**Data under study:**
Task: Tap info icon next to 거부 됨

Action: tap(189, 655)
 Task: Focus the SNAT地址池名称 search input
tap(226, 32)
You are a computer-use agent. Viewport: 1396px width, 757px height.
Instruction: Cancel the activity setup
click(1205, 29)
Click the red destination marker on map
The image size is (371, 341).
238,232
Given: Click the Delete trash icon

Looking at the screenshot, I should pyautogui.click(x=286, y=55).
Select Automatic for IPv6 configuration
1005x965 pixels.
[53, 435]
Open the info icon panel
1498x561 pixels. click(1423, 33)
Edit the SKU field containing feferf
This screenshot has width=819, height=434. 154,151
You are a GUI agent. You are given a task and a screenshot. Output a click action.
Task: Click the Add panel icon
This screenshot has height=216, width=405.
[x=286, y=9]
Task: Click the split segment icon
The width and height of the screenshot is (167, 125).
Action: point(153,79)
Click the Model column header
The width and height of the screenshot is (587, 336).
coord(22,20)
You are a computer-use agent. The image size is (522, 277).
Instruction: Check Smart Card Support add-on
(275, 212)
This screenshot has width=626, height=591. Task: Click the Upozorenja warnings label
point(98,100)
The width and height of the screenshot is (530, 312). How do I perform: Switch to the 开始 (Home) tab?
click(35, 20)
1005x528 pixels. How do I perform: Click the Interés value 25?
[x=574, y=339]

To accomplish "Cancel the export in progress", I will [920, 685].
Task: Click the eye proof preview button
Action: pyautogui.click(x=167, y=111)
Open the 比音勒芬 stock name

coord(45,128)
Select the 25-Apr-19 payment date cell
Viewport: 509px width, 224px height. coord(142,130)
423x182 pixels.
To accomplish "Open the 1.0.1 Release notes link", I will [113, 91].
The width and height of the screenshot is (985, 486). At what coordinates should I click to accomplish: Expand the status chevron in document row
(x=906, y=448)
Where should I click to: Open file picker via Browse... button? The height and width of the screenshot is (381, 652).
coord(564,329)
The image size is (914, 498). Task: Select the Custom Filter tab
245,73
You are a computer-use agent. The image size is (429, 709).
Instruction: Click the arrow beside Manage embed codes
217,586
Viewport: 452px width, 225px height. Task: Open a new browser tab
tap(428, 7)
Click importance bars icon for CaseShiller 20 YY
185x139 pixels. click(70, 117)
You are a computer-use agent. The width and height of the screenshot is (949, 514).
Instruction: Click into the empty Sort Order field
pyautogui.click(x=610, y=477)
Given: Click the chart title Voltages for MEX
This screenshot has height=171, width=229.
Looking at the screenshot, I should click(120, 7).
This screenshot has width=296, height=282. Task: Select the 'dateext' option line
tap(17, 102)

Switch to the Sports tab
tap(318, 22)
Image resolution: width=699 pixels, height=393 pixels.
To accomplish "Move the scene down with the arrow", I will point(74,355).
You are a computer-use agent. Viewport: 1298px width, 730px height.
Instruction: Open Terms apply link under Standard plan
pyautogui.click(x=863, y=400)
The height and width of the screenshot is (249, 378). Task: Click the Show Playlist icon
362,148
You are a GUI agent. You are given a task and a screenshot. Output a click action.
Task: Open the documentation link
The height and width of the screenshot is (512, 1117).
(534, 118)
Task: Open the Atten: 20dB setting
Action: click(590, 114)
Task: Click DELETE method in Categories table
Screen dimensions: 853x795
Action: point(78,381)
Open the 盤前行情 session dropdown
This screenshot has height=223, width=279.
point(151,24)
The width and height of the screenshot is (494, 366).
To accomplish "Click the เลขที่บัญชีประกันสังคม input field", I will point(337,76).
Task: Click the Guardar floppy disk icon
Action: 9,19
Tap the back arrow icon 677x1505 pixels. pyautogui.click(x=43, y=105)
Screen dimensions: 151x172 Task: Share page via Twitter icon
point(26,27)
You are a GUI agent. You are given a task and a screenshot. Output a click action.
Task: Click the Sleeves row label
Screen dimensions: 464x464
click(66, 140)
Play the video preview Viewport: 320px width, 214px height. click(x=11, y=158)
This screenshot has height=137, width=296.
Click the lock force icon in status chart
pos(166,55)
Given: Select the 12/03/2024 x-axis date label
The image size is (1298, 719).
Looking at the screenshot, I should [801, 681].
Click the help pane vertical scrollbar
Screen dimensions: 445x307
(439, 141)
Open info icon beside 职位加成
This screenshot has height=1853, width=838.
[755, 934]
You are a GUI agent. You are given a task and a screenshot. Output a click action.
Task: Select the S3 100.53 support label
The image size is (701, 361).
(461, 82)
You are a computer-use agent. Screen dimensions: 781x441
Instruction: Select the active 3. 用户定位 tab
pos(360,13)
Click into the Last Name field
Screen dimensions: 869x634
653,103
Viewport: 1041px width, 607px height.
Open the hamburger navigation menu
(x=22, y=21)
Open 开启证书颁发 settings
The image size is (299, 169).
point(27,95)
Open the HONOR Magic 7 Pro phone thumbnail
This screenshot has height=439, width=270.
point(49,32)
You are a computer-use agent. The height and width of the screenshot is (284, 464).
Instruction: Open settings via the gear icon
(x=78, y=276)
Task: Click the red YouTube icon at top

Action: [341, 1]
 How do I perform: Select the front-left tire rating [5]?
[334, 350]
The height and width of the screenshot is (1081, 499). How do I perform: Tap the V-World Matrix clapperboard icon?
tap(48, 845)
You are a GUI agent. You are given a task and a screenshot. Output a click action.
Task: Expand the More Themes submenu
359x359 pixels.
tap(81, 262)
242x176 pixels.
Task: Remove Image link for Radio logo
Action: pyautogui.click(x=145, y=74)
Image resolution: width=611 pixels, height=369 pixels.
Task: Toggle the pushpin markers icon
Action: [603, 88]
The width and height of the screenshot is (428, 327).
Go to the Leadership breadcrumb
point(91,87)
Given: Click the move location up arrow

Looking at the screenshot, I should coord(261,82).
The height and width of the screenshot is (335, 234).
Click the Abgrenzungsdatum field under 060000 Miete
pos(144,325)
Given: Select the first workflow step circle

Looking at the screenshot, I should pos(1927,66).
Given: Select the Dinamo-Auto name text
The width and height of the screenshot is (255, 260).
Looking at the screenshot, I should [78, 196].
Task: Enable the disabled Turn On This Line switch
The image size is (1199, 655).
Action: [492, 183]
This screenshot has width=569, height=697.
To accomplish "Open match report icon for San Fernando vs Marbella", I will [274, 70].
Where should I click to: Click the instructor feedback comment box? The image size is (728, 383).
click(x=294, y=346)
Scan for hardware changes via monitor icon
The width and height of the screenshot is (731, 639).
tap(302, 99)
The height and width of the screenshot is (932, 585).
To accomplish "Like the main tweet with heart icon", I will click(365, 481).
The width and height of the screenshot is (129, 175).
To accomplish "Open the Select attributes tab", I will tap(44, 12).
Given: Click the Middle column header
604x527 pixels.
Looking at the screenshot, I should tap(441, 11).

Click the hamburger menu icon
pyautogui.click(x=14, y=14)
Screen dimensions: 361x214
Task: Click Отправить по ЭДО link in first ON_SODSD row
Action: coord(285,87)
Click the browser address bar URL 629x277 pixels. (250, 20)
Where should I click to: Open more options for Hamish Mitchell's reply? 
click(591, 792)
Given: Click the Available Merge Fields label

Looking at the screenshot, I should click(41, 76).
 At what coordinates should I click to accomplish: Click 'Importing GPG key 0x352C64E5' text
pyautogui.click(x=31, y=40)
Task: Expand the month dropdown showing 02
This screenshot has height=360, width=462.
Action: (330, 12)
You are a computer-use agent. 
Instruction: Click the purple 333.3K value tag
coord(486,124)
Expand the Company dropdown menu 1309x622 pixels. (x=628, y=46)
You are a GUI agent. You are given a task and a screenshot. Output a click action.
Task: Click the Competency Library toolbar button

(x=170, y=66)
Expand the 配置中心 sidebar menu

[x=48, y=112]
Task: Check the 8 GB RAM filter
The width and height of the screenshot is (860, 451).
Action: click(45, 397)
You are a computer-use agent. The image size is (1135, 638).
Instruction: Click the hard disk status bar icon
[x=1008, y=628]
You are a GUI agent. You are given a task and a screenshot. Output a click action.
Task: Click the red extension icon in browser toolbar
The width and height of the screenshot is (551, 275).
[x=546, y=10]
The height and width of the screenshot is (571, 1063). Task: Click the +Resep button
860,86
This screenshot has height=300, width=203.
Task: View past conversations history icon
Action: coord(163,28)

**What needs to be done:** Your task is to copy each line from the material above that includes the word "column".

**Written answer:**
Click the Model column header
Given: Click the Middle column header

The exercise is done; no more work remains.